All of the lines below should be copied word for word.

----- Provided information

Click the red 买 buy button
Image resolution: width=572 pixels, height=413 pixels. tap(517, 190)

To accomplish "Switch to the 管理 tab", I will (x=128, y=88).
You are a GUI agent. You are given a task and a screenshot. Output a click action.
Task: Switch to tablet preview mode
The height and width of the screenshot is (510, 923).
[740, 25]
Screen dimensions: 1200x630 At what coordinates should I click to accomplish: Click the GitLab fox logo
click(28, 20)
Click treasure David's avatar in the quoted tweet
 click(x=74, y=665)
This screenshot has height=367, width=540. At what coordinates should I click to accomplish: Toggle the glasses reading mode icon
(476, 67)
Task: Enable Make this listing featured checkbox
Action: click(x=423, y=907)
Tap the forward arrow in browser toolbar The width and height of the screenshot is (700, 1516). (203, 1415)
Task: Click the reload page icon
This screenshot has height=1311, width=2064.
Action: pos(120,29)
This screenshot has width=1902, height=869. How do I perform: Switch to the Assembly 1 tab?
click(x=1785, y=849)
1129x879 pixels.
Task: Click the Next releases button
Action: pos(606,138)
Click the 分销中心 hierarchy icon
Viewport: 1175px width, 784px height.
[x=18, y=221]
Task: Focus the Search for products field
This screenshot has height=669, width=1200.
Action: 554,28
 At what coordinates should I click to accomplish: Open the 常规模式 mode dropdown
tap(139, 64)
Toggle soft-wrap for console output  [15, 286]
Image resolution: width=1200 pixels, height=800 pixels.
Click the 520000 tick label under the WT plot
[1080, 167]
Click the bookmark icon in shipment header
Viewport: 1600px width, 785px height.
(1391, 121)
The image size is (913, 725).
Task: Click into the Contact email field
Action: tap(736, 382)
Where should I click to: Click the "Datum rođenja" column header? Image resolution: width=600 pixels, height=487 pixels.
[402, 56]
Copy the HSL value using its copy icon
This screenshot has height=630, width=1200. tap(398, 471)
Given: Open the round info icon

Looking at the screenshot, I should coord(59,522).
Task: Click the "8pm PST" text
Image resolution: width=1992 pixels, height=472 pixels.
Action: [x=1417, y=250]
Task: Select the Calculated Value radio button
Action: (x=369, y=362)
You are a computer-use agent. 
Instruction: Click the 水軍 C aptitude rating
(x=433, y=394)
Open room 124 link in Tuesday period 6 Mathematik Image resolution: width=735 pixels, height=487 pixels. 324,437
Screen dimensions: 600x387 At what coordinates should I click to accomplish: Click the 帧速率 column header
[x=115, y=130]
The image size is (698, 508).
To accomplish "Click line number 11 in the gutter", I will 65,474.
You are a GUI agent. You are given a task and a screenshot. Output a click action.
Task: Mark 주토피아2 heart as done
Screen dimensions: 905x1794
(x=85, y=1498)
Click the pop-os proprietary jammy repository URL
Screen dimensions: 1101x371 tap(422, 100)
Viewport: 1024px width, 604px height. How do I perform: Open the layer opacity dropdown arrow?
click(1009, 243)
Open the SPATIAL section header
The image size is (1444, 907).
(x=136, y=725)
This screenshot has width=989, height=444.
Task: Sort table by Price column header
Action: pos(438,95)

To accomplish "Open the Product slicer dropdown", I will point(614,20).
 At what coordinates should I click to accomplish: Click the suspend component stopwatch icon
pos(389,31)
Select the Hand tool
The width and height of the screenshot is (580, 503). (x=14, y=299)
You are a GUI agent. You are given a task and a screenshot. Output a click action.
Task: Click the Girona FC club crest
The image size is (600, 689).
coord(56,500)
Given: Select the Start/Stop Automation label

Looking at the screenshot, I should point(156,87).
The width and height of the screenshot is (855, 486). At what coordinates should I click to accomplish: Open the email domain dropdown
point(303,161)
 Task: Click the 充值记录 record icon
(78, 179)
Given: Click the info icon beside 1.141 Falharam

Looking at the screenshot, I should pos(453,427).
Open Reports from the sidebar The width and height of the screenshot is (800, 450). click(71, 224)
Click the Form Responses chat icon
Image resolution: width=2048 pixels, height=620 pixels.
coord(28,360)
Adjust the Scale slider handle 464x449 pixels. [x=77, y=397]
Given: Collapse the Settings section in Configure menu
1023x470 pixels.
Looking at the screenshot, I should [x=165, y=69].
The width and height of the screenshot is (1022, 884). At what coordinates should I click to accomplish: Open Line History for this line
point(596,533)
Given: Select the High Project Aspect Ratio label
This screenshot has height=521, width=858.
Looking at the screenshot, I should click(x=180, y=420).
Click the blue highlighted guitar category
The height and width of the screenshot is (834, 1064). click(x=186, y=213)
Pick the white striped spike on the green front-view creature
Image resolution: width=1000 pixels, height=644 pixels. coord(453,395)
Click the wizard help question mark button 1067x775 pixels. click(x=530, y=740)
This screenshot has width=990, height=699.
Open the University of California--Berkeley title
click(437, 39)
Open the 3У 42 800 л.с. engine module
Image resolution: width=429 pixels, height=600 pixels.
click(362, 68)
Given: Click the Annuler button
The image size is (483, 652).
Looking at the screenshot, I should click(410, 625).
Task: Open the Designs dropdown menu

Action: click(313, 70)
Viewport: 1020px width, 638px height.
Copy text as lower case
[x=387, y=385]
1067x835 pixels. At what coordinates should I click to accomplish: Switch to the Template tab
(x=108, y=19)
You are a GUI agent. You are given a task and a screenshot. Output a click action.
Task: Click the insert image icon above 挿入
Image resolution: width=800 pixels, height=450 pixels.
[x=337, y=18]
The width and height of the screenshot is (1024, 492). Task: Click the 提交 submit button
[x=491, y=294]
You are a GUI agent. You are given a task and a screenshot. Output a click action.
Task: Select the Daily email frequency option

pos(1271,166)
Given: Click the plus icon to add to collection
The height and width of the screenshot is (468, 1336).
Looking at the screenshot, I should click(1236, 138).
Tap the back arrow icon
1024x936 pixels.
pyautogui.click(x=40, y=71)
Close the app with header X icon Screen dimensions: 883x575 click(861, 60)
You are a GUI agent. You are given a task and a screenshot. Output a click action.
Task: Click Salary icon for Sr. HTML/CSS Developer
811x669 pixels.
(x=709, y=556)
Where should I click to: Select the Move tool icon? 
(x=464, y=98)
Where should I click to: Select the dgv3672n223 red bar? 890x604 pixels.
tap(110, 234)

----------

Finished task
Click the red 买 buy button
Image resolution: width=572 pixels, height=413 pixels. tap(517, 190)

To accomplish "Switch to the 管理 tab", I will (x=128, y=88).
You are a GUI agent. You are given a task and a screenshot. Output a click action.
Task: Switch to tablet preview mode
The height and width of the screenshot is (510, 923).
[740, 25]
Screen dimensions: 1200x630 At what coordinates should I click to accomplish: Click the GitLab fox logo
click(28, 20)
Click treasure David's avatar in the quoted tweet
 click(x=74, y=665)
This screenshot has height=367, width=540. At what coordinates should I click to accomplish: Toggle the glasses reading mode icon
(476, 67)
Task: Enable Make this listing featured checkbox
Action: click(x=423, y=907)
Tap the forward arrow in browser toolbar The width and height of the screenshot is (700, 1516). (203, 1415)
Task: Click the reload page icon
This screenshot has height=1311, width=2064.
Action: pos(120,29)
This screenshot has width=1902, height=869. How do I perform: Switch to the Assembly 1 tab?
click(x=1785, y=849)
1129x879 pixels.
Task: Click the Next releases button
Action: pos(606,138)
Click the 分销中心 hierarchy icon
Viewport: 1175px width, 784px height.
[x=18, y=221]
Task: Focus the Search for products field
This screenshot has height=669, width=1200.
Action: 554,28
 At what coordinates should I click to accomplish: Open the 常规模式 mode dropdown
tap(139, 64)
Toggle soft-wrap for console output  [15, 286]
Image resolution: width=1200 pixels, height=800 pixels.
Click the 520000 tick label under the WT plot
[1080, 167]
Click the bookmark icon in shipment header
Viewport: 1600px width, 785px height.
(1391, 121)
The image size is (913, 725).
Task: Click into the Contact email field
Action: tap(736, 382)
Where should I click to: Click the "Datum rođenja" column header? Image resolution: width=600 pixels, height=487 pixels.
[402, 56]
Copy the HSL value using its copy icon
This screenshot has height=630, width=1200. tap(398, 471)
Given: Open the round info icon

Looking at the screenshot, I should coord(59,522).
Task: Click the "8pm PST" text
Image resolution: width=1992 pixels, height=472 pixels.
Action: [x=1417, y=250]
Task: Select the Calculated Value radio button
Action: (x=369, y=362)
You are a computer-use agent. 
Instruction: Click the 水軍 C aptitude rating
(x=433, y=394)
Open room 124 link in Tuesday period 6 Mathematik Image resolution: width=735 pixels, height=487 pixels. 324,437
Screen dimensions: 600x387 At what coordinates should I click to accomplish: Click the 帧速率 column header
[x=115, y=130]
The image size is (698, 508).
To accomplish "Click line number 11 in the gutter", I will 65,474.
You are a GUI agent. You are given a task and a screenshot. Output a click action.
Task: Mark 주토피아2 heart as done
Screen dimensions: 905x1794
(x=85, y=1498)
Click the pop-os proprietary jammy repository URL
Screen dimensions: 1101x371 tap(422, 100)
Viewport: 1024px width, 604px height. How do I perform: Open the layer opacity dropdown arrow?
click(1009, 243)
Open the SPATIAL section header
The image size is (1444, 907).
(x=136, y=725)
This screenshot has width=989, height=444.
Task: Sort table by Price column header
Action: pos(438,95)

To accomplish "Open the Product slicer dropdown", I will point(614,20).
 At what coordinates should I click to accomplish: Click the suspend component stopwatch icon
pos(389,31)
Select the Hand tool
The width and height of the screenshot is (580, 503). (x=14, y=299)
You are a GUI agent. You are given a task and a screenshot. Output a click action.
Task: Click the Girona FC club crest
The image size is (600, 689).
coord(56,500)
Given: Select the Start/Stop Automation label

Looking at the screenshot, I should point(156,87).
The width and height of the screenshot is (855, 486). At what coordinates should I click to accomplish: Open the email domain dropdown
point(303,161)
 Task: Click the 充值记录 record icon
(78, 179)
Given: Click the info icon beside 1.141 Falharam

Looking at the screenshot, I should pos(453,427).
Open Reports from the sidebar The width and height of the screenshot is (800, 450). click(71, 224)
Click the Form Responses chat icon
Image resolution: width=2048 pixels, height=620 pixels.
coord(28,360)
Adjust the Scale slider handle 464x449 pixels. [x=77, y=397]
Given: Collapse the Settings section in Configure menu
1023x470 pixels.
Looking at the screenshot, I should [x=165, y=69].
The width and height of the screenshot is (1022, 884). At what coordinates should I click to accomplish: Open Line History for this line
point(596,533)
Given: Select the High Project Aspect Ratio label
This screenshot has height=521, width=858.
Looking at the screenshot, I should click(x=180, y=420).
Click the blue highlighted guitar category
The height and width of the screenshot is (834, 1064). click(x=186, y=213)
Pick the white striped spike on the green front-view creature
Image resolution: width=1000 pixels, height=644 pixels. coord(453,395)
Click the wizard help question mark button 1067x775 pixels. click(x=530, y=740)
This screenshot has width=990, height=699.
Open the University of California--Berkeley title
click(437, 39)
Open the 3У 42 800 л.с. engine module
Image resolution: width=429 pixels, height=600 pixels.
click(362, 68)
Given: Click the Annuler button
The image size is (483, 652).
Looking at the screenshot, I should click(410, 625).
Task: Open the Designs dropdown menu

Action: click(313, 70)
Viewport: 1020px width, 638px height.
Copy text as lower case
[x=387, y=385]
1067x835 pixels. At what coordinates should I click to accomplish: Switch to the Template tab
(x=108, y=19)
You are a GUI agent. You are given a task and a screenshot. Output a click action.
Task: Click the insert image icon above 挿入
Image resolution: width=800 pixels, height=450 pixels.
[x=337, y=18]
The width and height of the screenshot is (1024, 492). Task: Click the 提交 submit button
[x=491, y=294]
You are a GUI agent. You are given a task and a screenshot. Output a click action.
Task: Select the Daily email frequency option

pos(1271,166)
Given: Click the plus icon to add to collection
The height and width of the screenshot is (468, 1336).
Looking at the screenshot, I should click(1236, 138).
Tap the back arrow icon
1024x936 pixels.
pyautogui.click(x=40, y=71)
Close the app with header X icon Screen dimensions: 883x575 click(861, 60)
You are a GUI agent. You are given a task and a screenshot. Output a click action.
Task: Click Salary icon for Sr. HTML/CSS Developer
811x669 pixels.
(x=709, y=556)
Where should I click to: Select the Move tool icon? 
(x=464, y=98)
Where should I click to: Select the dgv3672n223 red bar? 890x604 pixels.
tap(110, 234)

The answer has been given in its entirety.